Rabu, 03 Maret 2021

Beli iPhone 12 Pro Max di Online Malah Dapat Yogurt Rasa Apel

 Seorang wanita di China harus kecewa lantaran ketika menerima paket yang dibelinya di online bukannya mendapatkan iPhone 12 Pro Max malah berisikan minuman yogurt rasa apel.

Dilansir detiKINET dari Apple Insider, Senin (1/3/2021) dalam sebuah video yang diunggah ke Weibo pada Jumat (26/2) wanita yang bernama Liu menjelaskan di mana ia telah membeli iPhone baru di situs resmi Apple seharga USD 1.500 atau sekitar Rp 21,4 juta. Namun begitu barang ia menduga ada seseorang yang telah menukar isinya dengan minuman yogurt.


Hal ini sebab Liu tidak menerima paket tersebut langsung dari kurir resmi dari Apple melainkan dari loker parsel di lingkungan tempat tinggalnya.


Ia pun melaporkan kepada polisi dan polisi setempat menganggap pertukaran tersebut sebagai kasus pencurian meskipun tidak ada ada yang meyakini pasti hal tersebut


Baik Apple maupun Express Mail Service perusahaan yang mengirimkan paket Liu saat ini sedang melakukan penyelidikan.


Seorang staf layanan pelanggan EMS mengatakan kepada Global Times pada hari Jumat bahwa insiden tersebut masih dalam penyelidikan.


"Kami sudah menunjuk rekan kerja untuk menangani secara khusus," ujarnya. Menurut Global Times, Apple juga memberikan tanggapan serupa dengan mengatakan penyelidikan masih berlangsung.


Pengguna di Weibo pun saling memberikan respon dan berdiskusi akan kasus pencurian tersebut mereka mengira-ngira siapa pencurinya mulai dari perusahaan kurir, karyawan gudang Apple dan ada juga yang mengira Li telah membeli dari situs web Apple yang palsu.

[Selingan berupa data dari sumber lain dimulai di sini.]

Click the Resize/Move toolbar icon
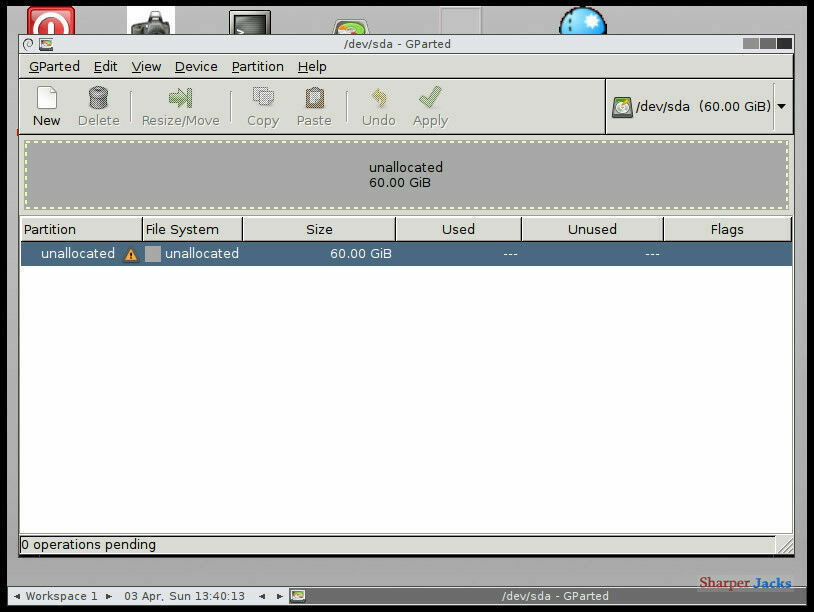coord(180,106)
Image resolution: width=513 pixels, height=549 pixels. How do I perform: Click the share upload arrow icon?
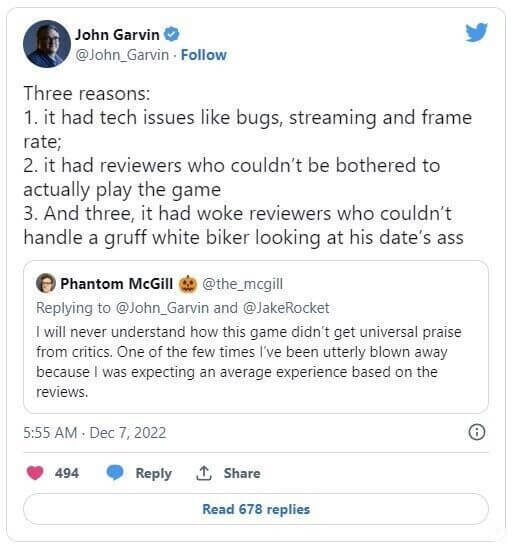tap(203, 473)
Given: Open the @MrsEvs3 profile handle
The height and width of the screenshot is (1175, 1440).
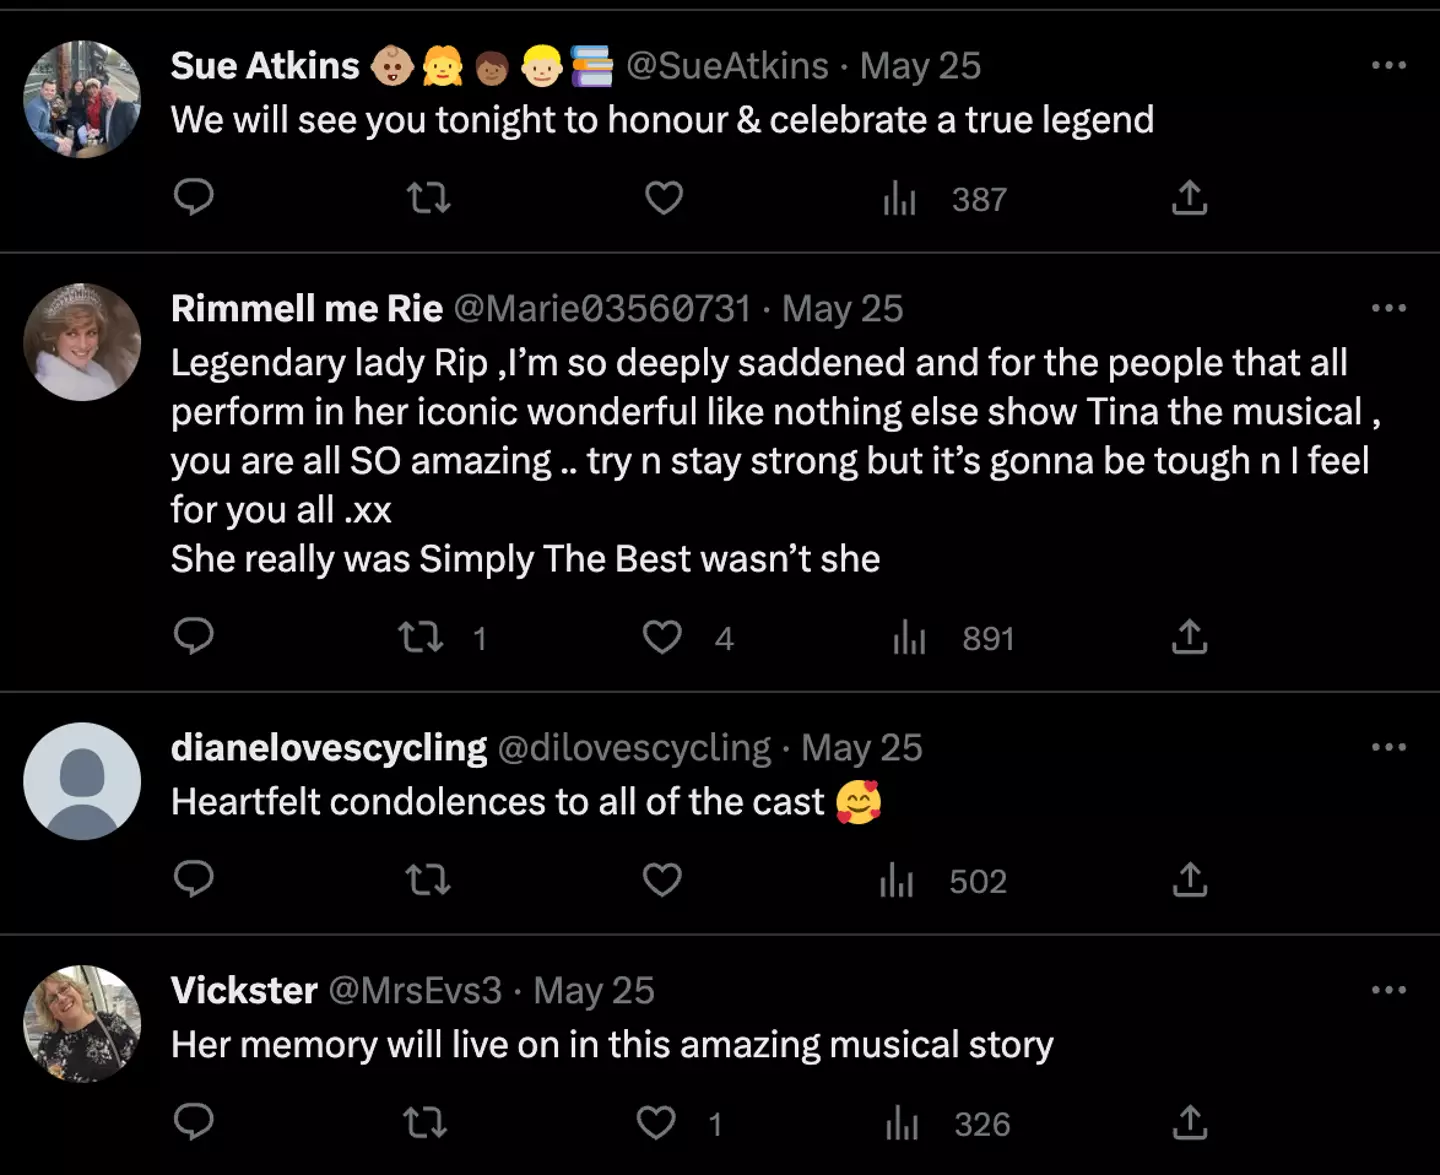Looking at the screenshot, I should pos(415,990).
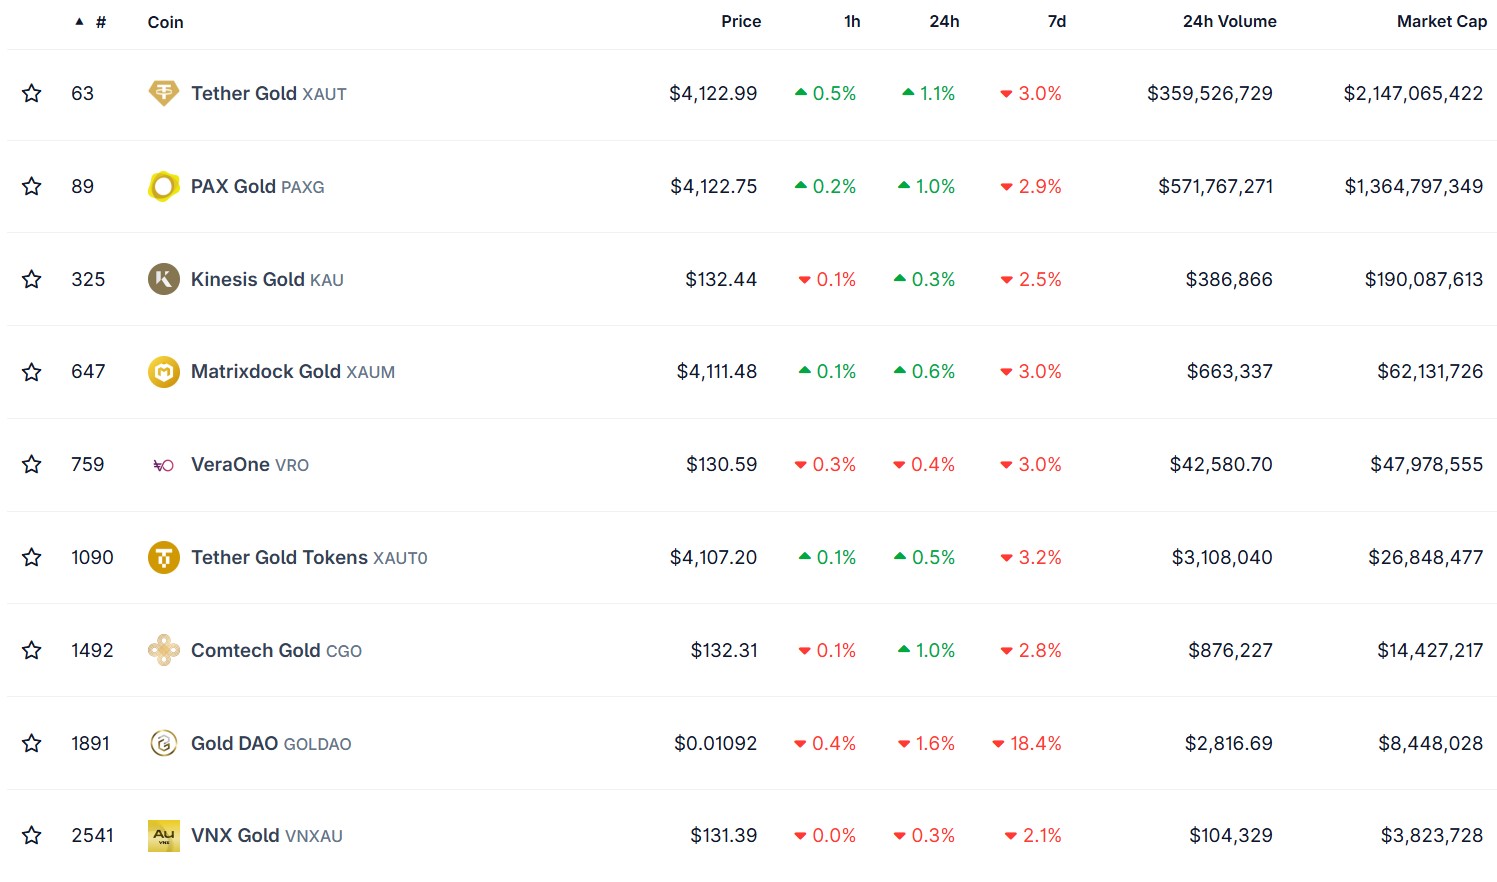Viewport: 1497px width, 882px height.
Task: Sort coins by 7d performance
Action: click(x=1056, y=21)
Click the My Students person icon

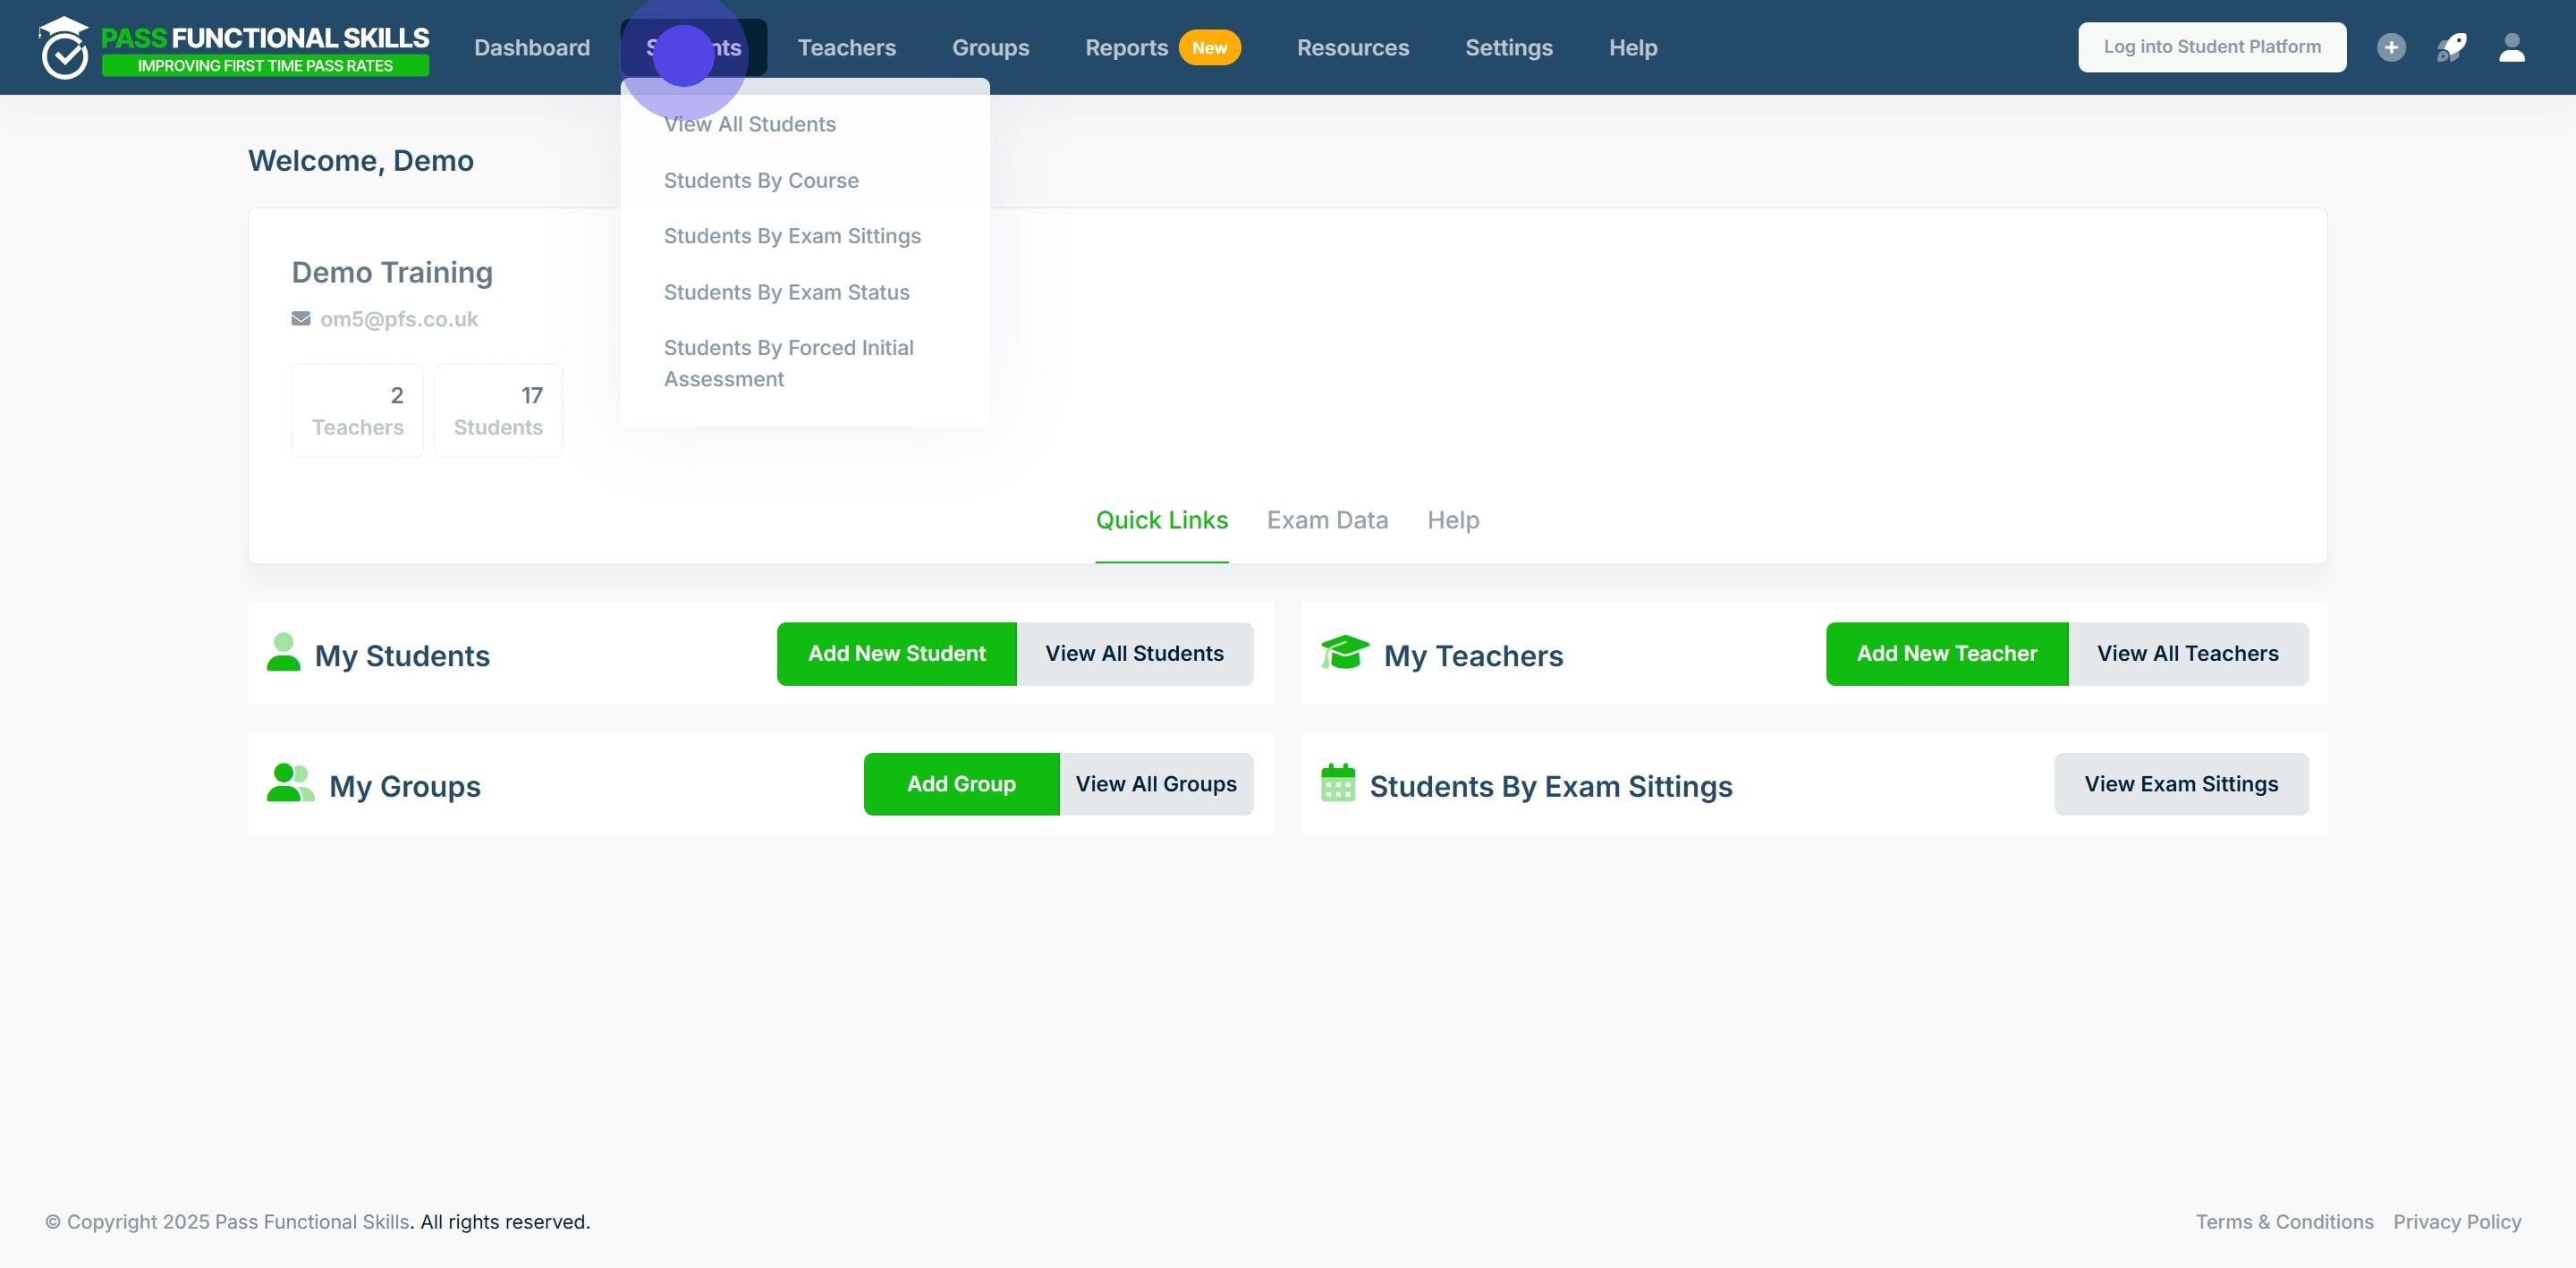tap(283, 653)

Seperti diketahui Apple khususnya produk iPhonenya memiliki nilai jual yang tinggi hingga tak heran menjadi target pencurian. Baru-baru ini, lima pria tertangkap kamera keamanan tengah mencuri produk Apple senilai USD 12.000 yang tampaknya merupakan barang pajangan, dari lokasi Best Buy di Dover, Delaware pada awal Desember.

https://nonton08.com/movies/the-bodyguard-4/


Gunung Es yang Lebih Besar dari Jakarta Terbelah di Antartika


 - Gunung es berukuran raksasa terbelah dari lapisan es Brunt Ice Shelf di Antartika, tidak jauh dari markas penelitian negara Inggris, British Antartic Suvey (BAS). Besarnya diestimasi 1.270 kilometer persegi, sekitar dua kali ukuran DKI Jakarta dan tebalnya 150 meter.

Gunung es tersebut sudah terpantau retak sejak November 2020 dan retakannya itu terus memanjang sampai akhirnya benar-benar terbelah. Jadi, ilmuwan memang sudah memperkirakan kejadian ini walaupun tetap masih bikin takjub.


Retakan yang terjadi tumbuh sekitar 1 kilometer per hari hingga kemudian benar-benar terpecah dari intinya. "Tim kami di BAS telah bersiap untuk peristiwa ini selama bertahun-tahun," kata Direktur BAS, Jane Francis.


Bahkan di tahun 2016, lokasi penelitian mereka dijauhkan dari lokasi itu untuk mencegah kemungkinan terburuk. Di kemudian hari, para staff hanya bekerja selama musim panas karena jika harus dilakukan evakuasi karena gunung es terbelah itu, akan sulit dilakukan di musim dingin.

"Ini adalah situasi yang dinamis. Empat tahun silam, kami memindahkan Halley Research Station untuk memastikan ia tidak ikut terbawa saat gunung es terbentuk. Itu adalah keputusan yang bijak," sebut direktur operasional BAS, Simon Garrod.


Tim ilmuwan Inggris saat ini terus mengamati pergerakan gunung es itu dengan perangkat GPS dan juga citra satelit. Peristiwa semacam ini disebut sebagai sesuatu yang alami dan juga kecil kemungkinannya disebabkan oleh perubahan iklim.